START Passage shown
Q&A 9 How do you visualize RNA-Seq samples using PCA in R?

9.1 Explanation

Principal Component Analysis (PCA) reduces the dimensionality of high-throughput data like RNA-Seq by finding the principal directions of variation. PCA is useful for:

Detecting sample outliers
Checking for batch effects
Visualizing group separation

We apply PCA on the rlog-transformed data (rlog_matrix.csv) to ensure homoscedasticity and interpretability.

9.2 R Code

library(tidyverse)

# 📥 Load rlog-transformed matrix
rlog_mat <- read_csv("data/rlog_matrix.csv")

# 🧪 Prepare PCA input
pca_input <- rlog_mat |>
  column_to_rownames("gene") |>
  t() |>
  as.data.frame()

# 📊 Run PCA
pca_res <- prcomp(pca_input, center = TRUE, scale. = TRUE)
pca_df <- as_tibble(pca_res$x) |>
  mutate(Sample = rownames(pca_input))
END Passage shown
### Exercises to complete
1. Reproduce the part of the PCA page that begins at the words "library(tidyverse)" and stops after "as.data.frame()".
2. According to the PCA page, why is PCA applied to the rlog-transformed data?
The material comes from a separate source, not from the PCA page.
START Available data
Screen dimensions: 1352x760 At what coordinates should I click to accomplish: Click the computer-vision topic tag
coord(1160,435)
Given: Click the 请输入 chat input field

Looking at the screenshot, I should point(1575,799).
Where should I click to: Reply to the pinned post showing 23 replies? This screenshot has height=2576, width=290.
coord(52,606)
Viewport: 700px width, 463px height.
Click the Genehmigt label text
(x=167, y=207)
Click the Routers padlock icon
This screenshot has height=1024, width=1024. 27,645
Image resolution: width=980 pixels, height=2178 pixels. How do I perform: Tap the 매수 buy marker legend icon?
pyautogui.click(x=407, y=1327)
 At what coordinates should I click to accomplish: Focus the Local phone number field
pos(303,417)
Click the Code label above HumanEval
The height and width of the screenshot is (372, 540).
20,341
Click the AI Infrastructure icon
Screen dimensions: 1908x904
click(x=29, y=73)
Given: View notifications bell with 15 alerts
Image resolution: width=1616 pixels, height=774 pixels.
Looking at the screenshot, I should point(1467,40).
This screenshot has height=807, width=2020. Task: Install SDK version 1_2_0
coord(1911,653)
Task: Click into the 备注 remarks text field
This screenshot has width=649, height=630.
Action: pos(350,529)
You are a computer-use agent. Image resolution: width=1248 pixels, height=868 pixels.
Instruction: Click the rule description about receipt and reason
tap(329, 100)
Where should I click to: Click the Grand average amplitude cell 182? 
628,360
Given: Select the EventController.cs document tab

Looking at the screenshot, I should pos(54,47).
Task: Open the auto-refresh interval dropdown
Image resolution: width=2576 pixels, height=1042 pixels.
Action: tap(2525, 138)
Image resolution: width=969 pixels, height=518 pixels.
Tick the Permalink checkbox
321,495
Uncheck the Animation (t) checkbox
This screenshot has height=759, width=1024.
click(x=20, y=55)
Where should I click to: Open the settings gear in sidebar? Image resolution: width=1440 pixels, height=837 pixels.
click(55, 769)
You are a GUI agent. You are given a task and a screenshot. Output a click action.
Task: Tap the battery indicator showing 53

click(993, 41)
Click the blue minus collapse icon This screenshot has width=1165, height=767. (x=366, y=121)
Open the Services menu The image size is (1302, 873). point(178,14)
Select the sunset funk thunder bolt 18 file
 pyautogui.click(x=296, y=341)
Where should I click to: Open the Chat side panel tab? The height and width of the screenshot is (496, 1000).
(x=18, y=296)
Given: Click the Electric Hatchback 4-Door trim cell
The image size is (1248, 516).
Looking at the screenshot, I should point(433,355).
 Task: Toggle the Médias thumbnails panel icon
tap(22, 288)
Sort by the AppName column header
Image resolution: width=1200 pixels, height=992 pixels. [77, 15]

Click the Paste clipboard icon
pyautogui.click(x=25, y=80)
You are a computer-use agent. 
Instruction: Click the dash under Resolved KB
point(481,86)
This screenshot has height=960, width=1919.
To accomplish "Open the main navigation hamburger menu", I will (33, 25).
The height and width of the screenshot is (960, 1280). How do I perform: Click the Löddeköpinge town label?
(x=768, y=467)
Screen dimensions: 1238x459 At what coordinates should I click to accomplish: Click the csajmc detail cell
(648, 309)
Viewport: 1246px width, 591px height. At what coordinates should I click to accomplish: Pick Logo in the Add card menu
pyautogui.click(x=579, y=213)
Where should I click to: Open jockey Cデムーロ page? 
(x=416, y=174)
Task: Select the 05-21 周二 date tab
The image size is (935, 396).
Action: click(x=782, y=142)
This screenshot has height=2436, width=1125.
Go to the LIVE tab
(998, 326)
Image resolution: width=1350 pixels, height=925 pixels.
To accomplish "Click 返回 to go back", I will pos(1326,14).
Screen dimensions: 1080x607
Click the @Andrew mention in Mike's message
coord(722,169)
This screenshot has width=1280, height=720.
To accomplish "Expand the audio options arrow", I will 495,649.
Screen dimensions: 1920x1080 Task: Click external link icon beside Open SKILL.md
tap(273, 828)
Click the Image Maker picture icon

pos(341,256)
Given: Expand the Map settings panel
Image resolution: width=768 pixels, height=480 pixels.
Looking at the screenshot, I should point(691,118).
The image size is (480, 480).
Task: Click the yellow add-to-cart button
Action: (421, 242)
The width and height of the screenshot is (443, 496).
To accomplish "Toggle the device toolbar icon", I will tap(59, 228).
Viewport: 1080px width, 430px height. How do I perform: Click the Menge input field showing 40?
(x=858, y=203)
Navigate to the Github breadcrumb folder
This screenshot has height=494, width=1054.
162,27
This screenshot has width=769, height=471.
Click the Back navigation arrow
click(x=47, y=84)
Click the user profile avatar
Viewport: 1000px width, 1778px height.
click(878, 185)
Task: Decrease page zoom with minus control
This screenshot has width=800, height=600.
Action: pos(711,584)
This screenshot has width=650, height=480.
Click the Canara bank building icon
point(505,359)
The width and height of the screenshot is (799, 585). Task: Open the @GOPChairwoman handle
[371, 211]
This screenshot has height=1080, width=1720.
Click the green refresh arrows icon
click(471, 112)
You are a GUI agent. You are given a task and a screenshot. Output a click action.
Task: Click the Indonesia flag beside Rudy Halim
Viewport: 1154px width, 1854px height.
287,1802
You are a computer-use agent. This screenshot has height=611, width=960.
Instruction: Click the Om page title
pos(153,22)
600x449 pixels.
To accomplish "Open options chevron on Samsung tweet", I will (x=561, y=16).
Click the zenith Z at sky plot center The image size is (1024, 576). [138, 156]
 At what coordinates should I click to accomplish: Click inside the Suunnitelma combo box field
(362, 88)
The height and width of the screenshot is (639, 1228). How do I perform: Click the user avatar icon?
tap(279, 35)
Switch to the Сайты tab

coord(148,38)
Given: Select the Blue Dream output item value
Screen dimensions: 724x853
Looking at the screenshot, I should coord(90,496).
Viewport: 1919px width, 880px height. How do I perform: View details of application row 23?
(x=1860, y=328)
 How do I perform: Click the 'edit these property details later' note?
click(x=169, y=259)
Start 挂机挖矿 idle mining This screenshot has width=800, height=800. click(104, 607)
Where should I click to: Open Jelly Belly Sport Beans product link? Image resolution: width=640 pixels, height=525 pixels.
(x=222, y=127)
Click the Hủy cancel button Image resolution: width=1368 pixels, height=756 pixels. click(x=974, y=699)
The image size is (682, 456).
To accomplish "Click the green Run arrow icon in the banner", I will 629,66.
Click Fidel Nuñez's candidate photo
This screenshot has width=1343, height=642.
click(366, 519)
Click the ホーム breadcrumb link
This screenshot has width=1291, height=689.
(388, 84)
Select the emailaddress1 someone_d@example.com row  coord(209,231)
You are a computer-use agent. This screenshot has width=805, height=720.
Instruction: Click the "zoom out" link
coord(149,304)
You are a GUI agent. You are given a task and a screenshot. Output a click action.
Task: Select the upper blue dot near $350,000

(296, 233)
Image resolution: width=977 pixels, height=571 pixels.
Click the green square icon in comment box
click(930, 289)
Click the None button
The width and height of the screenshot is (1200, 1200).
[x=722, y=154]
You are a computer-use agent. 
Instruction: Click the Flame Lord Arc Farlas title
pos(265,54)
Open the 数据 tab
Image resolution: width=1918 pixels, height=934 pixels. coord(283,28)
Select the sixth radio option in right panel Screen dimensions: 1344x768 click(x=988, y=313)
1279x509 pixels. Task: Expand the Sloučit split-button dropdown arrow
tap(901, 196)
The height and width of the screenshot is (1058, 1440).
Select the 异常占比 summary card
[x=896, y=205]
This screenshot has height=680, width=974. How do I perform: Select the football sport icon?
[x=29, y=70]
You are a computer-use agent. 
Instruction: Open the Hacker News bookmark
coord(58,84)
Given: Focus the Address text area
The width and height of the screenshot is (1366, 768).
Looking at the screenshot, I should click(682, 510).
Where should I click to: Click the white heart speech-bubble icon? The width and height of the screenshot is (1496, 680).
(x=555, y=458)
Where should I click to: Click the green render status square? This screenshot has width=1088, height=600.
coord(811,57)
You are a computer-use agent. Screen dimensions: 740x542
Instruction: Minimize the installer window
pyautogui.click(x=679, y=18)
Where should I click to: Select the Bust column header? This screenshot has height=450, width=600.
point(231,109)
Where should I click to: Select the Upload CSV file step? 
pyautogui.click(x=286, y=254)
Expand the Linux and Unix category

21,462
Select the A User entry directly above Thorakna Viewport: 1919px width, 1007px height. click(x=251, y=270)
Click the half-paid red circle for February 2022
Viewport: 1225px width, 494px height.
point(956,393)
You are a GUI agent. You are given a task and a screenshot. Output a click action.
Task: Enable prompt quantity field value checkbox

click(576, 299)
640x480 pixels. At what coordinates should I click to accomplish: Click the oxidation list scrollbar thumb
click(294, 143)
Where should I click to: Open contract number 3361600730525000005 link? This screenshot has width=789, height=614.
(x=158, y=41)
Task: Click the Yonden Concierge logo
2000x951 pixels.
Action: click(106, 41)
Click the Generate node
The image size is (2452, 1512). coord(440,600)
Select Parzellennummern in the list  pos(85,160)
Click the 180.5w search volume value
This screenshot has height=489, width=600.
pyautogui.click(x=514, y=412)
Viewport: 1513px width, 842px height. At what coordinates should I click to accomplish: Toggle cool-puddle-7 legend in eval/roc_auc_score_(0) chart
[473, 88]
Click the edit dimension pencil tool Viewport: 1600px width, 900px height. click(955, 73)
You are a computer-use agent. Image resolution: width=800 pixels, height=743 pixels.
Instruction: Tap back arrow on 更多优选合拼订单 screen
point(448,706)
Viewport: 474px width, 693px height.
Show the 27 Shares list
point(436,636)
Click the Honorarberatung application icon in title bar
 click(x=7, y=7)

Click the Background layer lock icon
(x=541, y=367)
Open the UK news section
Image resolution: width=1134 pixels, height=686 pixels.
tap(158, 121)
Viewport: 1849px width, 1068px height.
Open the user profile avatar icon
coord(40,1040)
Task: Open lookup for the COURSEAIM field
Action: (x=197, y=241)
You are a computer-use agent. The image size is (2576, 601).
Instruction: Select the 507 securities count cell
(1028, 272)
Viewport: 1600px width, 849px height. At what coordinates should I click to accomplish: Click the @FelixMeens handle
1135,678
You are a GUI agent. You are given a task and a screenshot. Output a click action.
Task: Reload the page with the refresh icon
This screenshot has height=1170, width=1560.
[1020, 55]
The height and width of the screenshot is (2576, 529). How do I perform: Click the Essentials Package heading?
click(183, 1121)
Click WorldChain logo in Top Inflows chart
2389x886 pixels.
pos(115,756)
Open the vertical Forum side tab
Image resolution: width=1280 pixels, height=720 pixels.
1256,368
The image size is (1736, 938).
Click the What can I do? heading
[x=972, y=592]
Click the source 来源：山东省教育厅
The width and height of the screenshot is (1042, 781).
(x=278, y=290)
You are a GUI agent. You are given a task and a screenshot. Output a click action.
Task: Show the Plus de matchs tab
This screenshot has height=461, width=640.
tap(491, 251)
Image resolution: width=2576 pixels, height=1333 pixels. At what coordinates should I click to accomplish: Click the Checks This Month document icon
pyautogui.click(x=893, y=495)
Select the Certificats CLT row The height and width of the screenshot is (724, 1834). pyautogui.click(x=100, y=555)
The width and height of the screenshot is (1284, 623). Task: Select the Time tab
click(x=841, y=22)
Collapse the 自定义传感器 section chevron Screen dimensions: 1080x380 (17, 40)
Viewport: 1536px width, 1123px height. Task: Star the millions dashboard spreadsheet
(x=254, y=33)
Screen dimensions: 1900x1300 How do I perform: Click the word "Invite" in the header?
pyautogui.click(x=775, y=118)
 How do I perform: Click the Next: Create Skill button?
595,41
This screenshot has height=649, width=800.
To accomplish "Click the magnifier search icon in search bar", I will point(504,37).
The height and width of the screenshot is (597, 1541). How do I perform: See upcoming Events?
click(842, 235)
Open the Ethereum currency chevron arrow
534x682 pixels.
END Available data
### Responses to the tasks
1.
library(tidyverse)

# 📥 Load rlog-transformed matrix
rlog_mat <- read_csv("data/rlog_matrix.csv")

# 🧪 Prepare PCA input
pca_input <- rlog_mat |>
  column_to_rownames("gene") |>
  t() |>
  as.data.frame()

2. PCA is run on the rlog-transformed data (rlog_matrix.csv) to ensure homoscedasticity and interpretability.